Tujuan Tugas —
a. Tuliskan kembali tanpa perubahan bagian artikel tentang Freddy Budiman antara "Pengungkapan kasus narkoba" dan "media sosial Twitter.", kedua batas itu ikut disertakan.
b. Teruskan artikel tentang Freddy Budiman, mulai sesudah kalimat terakhir yang ada.

Irjen Teddy Minahasa mengatur barang bukti sabu sebesar 5 kg untuk kemudian dijual.

Pengungkapan kasus narkoba yang menjerat Irjen Teddy Minahasa membuat masyarakat mengingat pengakuan almarhum Freddy Budiman.

Dikutip dari Tribunnews, melalui KontraS, Freddy Budiman mengaku menggelontorkan dana miliaran Rupiah ke polisi dan BNN.

Bahkan Teddy mengaku duduk bersama Jenderal dan diberi fasilitas oleh mobil TNI.

Hal ini yang membuat Irjen Teddy Minahasa disangkutkan dengan pernyataan Freddy Budiman.

Nama Freddy Budiman lantas trending di media sosial Twitter.

Lantas siapa sosok Freddy Budiman?

Freddy Budiman merupakan pria kelahiran Surabaya, pada 18 Juli 1977.

Freddy Budiman meninggal setelah dieksekusi mati pada 29 Juli 2016 di usia 39 tahun.

Freddy dieksekusi di Nusakambangan, Cilacap, Jawa Tengah.

Dikutip dari Kompas.com, Freddy berulang kali terjerat pengedaran narkoba.

Berkali-kali pula Freddy mendekam di penjara karena kasus yang sama.

Namun hukuman tersebut tak membuat Freddy jera.

Dia juga disebut mengendalikan peredaran narkoba dari balik jeruji besi.

Masih dari Kompas.com, Freddy Budiman pertama kali terjerat narkoba di Maret 2009.

Kala itu, polisi menggeledah kediaman Freddy di Apartemen Surya, Cengkareng, Jakarta Baret, ditemukan 500 gram sabu. Saat itu, dia divonis 3 tahun dan 4 bulan.

Tak lama bebas, di tahun 2011 Freddy kembali ditangkap karena kasus yang sama.

Dia ditangkap di Jalan Benyamin Sueb, Kemayoran, Jakarta Pusat.

Polisi menemukan barang bukti berupa 300 gram heroin, 27 gram sabu, dan 450 gram bahan pembuat ekstasi.

Kepemilikan dan peredaran barang haram tersebut melibatkan anggota Polri, Bripka BA, Kompol WS, AKP M, dan AKM AM. Atas perbuatannya, Freddy kemudian divonis sembilan tahun penjara.

Baru setahun mendekam di balik jeruji besi LP Cipinang, Freddy kembali berurusan dengan aparat penegak hukum atas kasus peredaran narkoba.

Catatan pencarian elemen —
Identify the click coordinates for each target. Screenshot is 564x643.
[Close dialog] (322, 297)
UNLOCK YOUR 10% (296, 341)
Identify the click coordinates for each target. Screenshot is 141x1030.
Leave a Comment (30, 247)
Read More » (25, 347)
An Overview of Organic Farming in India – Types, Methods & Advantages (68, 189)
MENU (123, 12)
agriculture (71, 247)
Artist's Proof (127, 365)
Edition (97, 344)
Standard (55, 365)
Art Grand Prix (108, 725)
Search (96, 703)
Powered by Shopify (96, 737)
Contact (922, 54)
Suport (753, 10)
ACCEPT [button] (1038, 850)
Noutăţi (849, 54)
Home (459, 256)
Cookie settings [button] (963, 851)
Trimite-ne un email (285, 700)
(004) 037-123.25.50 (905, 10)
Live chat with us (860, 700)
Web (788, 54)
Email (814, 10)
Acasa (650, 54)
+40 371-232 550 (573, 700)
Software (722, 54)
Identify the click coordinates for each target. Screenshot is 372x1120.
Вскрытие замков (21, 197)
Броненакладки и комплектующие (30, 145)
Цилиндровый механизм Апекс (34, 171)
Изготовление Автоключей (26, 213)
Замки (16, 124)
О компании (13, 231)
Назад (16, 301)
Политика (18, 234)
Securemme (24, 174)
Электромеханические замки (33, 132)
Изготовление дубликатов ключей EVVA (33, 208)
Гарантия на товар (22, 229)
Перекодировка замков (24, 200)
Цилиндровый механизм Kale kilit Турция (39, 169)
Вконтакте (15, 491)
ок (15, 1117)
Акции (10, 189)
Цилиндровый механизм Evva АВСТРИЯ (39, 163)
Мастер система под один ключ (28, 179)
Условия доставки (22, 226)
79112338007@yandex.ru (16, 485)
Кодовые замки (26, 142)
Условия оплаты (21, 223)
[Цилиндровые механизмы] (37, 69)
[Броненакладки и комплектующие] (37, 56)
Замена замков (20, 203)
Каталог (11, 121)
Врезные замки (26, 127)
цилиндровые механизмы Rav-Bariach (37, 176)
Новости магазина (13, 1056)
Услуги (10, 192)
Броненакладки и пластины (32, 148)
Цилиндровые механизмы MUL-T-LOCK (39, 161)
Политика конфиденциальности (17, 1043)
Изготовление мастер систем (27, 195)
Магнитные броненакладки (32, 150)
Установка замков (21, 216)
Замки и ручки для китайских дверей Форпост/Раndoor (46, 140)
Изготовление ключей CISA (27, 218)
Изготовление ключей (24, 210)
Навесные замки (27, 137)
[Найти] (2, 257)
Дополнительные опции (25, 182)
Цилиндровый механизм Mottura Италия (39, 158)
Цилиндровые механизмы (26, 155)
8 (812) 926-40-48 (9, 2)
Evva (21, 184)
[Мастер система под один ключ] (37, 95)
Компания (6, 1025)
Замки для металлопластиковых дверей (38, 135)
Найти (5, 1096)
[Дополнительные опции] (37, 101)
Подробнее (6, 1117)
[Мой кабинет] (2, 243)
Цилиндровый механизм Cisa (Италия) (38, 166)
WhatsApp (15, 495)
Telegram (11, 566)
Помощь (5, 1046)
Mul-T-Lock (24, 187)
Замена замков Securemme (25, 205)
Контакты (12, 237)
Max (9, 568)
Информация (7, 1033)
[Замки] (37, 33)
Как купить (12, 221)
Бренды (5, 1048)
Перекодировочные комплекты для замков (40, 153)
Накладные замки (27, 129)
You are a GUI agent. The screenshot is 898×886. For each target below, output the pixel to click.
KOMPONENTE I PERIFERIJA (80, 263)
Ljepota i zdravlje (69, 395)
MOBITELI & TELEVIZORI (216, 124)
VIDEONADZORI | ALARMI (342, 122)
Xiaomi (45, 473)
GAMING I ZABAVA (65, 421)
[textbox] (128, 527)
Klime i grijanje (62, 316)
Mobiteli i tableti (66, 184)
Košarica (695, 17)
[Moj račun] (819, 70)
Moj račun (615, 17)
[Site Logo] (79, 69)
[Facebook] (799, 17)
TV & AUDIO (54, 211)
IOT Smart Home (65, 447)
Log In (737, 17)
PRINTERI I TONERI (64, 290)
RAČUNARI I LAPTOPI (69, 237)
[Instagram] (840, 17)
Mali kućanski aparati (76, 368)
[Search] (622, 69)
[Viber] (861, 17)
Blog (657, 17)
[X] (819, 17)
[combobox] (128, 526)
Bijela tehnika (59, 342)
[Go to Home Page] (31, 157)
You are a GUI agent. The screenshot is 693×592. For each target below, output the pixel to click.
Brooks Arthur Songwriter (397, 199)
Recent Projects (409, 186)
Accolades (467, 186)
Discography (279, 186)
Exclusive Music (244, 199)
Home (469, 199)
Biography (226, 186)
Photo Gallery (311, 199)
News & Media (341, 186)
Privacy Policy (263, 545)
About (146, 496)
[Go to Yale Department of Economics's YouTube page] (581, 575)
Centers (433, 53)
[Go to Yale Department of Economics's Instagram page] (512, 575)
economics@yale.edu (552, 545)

Hasil Jawaban —
a.
Pengungkapan kasus narkoba yang menjerat Irjen Teddy Minahasa membuat masyarakat mengingat pengakuan almarhum Freddy Budiman.

Dikutip dari Tribunnews, melalui KontraS, Freddy Budiman mengaku menggelontorkan dana miliaran Rupiah ke polisi dan BNN.

Bahkan Teddy mengaku duduk bersama Jenderal dan diberi fasilitas oleh mobil TNI.

Hal ini yang membuat Irjen Teddy Minahasa disangkutkan dengan pernyataan Freddy Budiman.

Nama Freddy Budiman lantas trending di media sosial Twitter.

b.
Freddy diketahui masih bisa mengendalikan peredaran narkoba dari balik jeruji besi.

Dia terbukti bisa mengorganisasi penyelundupan 1.412.476 butir ekstasi dari China pada Mei 2012.

Kasus penyelundupan ekstasi dari China itu merupakan kasus terbesar dalam 10 tahun terakhir di Indonesia.

Atas perbuatannya, Freddy kemudian divonis mati oleh Majelis Hakim Pengadilan Negeri Jakarta Barat pada 15 Juli 2013.

Tak sampai di sana, Freddy ternyata memiliki fasilitas khusus.

Freddy dikabarkan telah menjalin hubungan dengan model majalah pria dewasa, Anggita Sari.

Freddy kemudian terlibat bilik asmara di LP Narkotika di Cipinang Jakarta Timur.

Bilik asmara itu digunakan Freddy dan kekasihnya, Vanny Rossyane, untuk menikmati narkoba dan berhubungan seksual.

Selain itu, Freddy juga mendapat fasilitas Wartel untuk menghubungi jaringannya di Belanda.

“Kalau di lapas itu ada wartelsus, wartel khusus pemasyarakatan. Itu saya pakai untuk komunikasi. Jadi, selama ini saya berbincang itu lewat wartel di sana,” kata Freddy, dikutip dari Kompas.com.

Dijelaskan Freddy, ia dipungut biaya untuk menggunakan fasilitas telekomunikasi di lapas itu.

Berkat fasilitas tersebut, Freddy mengaku dapat berkomunikasi dengan timnya di berbagai lapas seperti di LP Cipinang dan Salemba. Dia bahkan bisa menghubungi jaringannya di Belanda.

“Saya komunikasi seperlunya saja dengan pekerja saya, sama yang di Belanda aja,” ucap Freddy.

“(Hubungi anak buah di lapas) pakai wartel. Bisa kok,” lanjutnya.

Kalapas Cipinang yang kala itu dijabat Thurman Hutapea pun harus dicopot dari jabatannya karena kasus bilik asmara Freddy.

Sejak vonis mati di tahun 2013, Freddy juga memutuskan terlibat jaringan bisnis internasional setelah menjalani 1,5 tahun isolasi.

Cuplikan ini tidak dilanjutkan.